Proposal: JDK-8231640 - (prop) Canonical property storage
Jaikiran Pai
jai.forums2013 at gmail.com
Fri Aug 27 14:16:55 UTC 2021
On 26/08/21 5:06 pm, Alan Bateman wrote:
> On 25/08/2021 15:57, Jaikiran Pai wrote:
>> :
>>
>> Introducing an overloaded "store" which takes the timestamp or
>> implicitly using the SOURCE_DATE_EPOCH environment variable would
>> mean that the Properties.store(...) APIs will continue to always
>> write out a Date representation into the outputstream. That
>> effectively means that there will continue to be no way to disable
>> writing out a (date) comment. More specifically, even if a user
>> doesn't explicitly specify a comment, we would end up writing a
>> default (date) comment. Do we want that? Or while we are doing these
>> changes, should we introduce this ability of disabling writing out
>> these date comments by default? That, IMO, can only be done by
>> introducing new APIs instead of trying to slightly change the spec
>> and the implementation of the current "store" APIs. After all, if any
>> callers do want a date (and a reproducible one at that), they could
>> always do so by passing that as a value for the "comment" parameter
>> of these (new) "storeXXX" APIs.
>
> Properties save/store has always emitted a comment line with the
> current date/time, it goes back to JDK 1.0. It's unfortunate that
> newer store methods didn't re-examine this, also unfortunate that it
> continued with 8859-1. In the discussion on jdk-dev about
> reproducibility then I think we concluded that we don't want to change
> the behavior of existing methods, hence the discussion on introducing
> a new method.
>
> An new overload of store would give the maximum flexibility to new
> code but it would require programs used in builds to use it
> consistently. It's possible that libraries or tools that are using
> Properties::store have no idea that they will ultimately be used in a
> system that is trying to produce reproducible builds. So I have some
> sympathy to the argument that there should a way to omit the date or
> emit it as the Unix epoch time or a fixed value. This would mean
> changing the spec to allow for some implementation means to do this,
> and maybe an implNote that documents that it reads SOURCE_DATE_EPOCH.

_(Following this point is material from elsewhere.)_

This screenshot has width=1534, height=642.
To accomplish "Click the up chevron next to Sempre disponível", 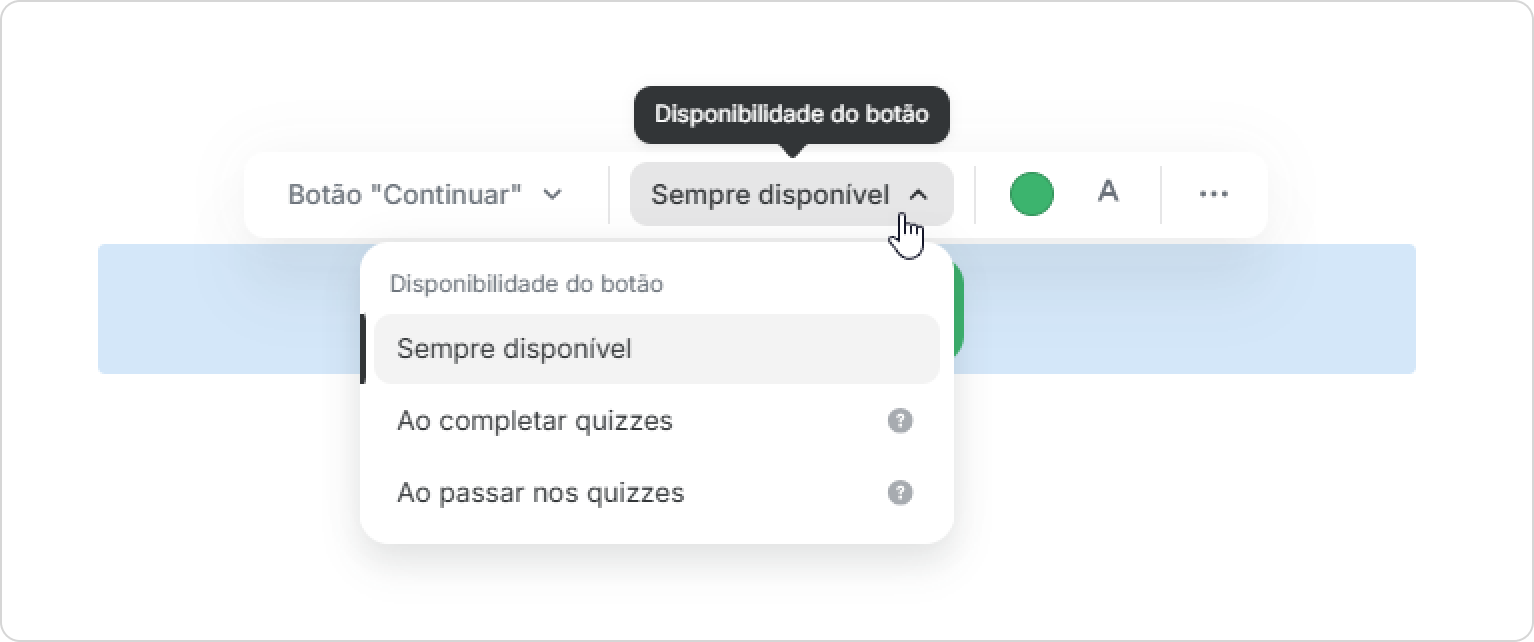I will (918, 195).
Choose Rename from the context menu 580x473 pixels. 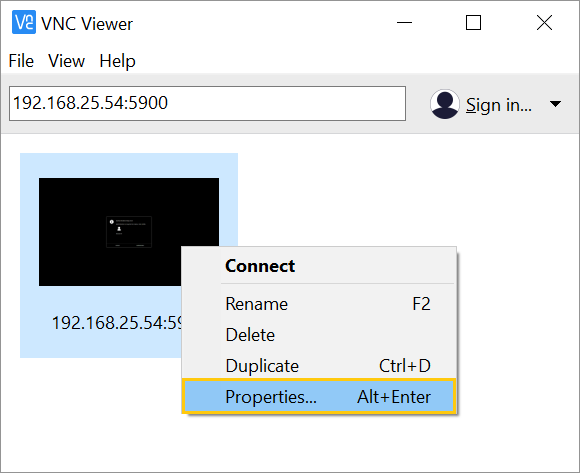coord(319,304)
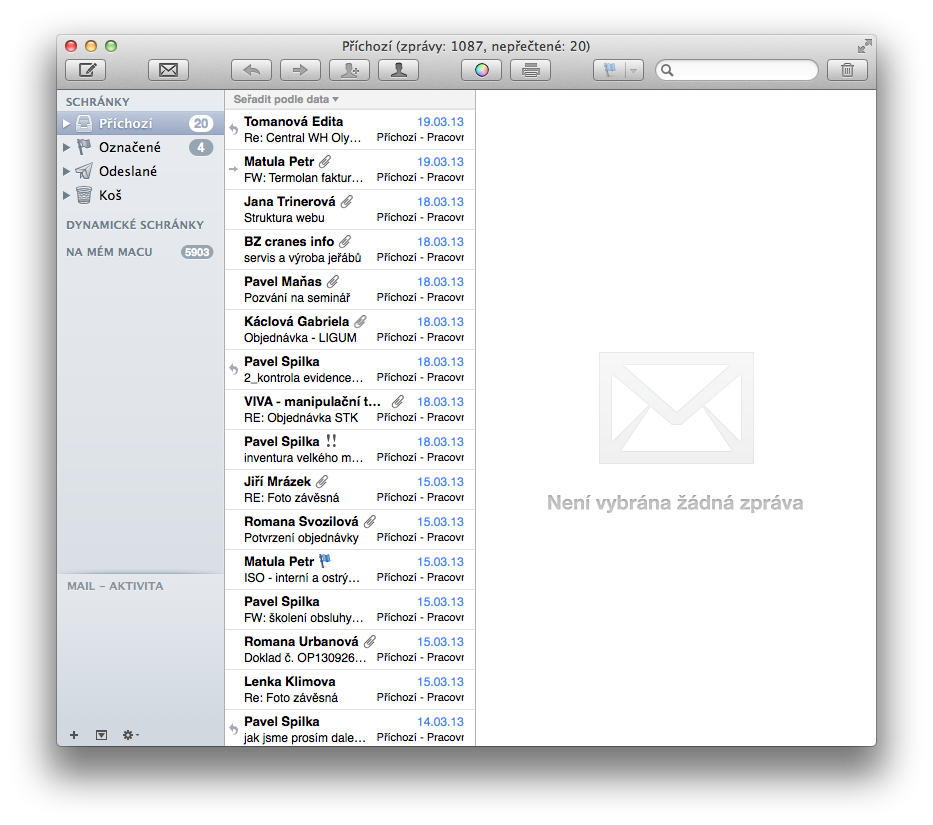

> I think Roger has misgivings about this.
>
> So let's list the options and the pros/cons and see if we can converge
> on an approach.
>
Keeping aside the discussion about whether to introduce a new API or
change the spec of the existing API, just for a moment, I think the main
question is whether the current date comment that gets added by the
store(...) is being used by anything out there, other than maybe for
visual aspects while reading the properties file. From the discussions I
have seen so far in the threads on openjdk and other mailing lists, I
don't think anyone is using that comment for anything. So if we are
indeed willing to change the spec of the store(...) API would it be too
big/unacceptable a change to disable writing this date comment, at least
in certain specific cases? With my limited usage of this API, my guess
is that it's higly unlikely that it will break anything - after all it's
a comment that was being added. The only potential breakages perhaps
would be some scripts? But even those, I don't know how it would break
them since anyway the date comment wasn't a constant value. Having said
that, I looked at the patch that you pointed out[1] that got integrated
into the JDK shipped in Ubuntu, for introducing reproducibility. I'm a
bit surprised that the patched implementation decided to write out a
formatted reproducible date instead of patching it to just not write the
date. After all that IMO would have been much simpler and it would
anyway have changed (removed) the exact same line in the code that was
patched. So maybe I'm underestimating the usage of this date comment.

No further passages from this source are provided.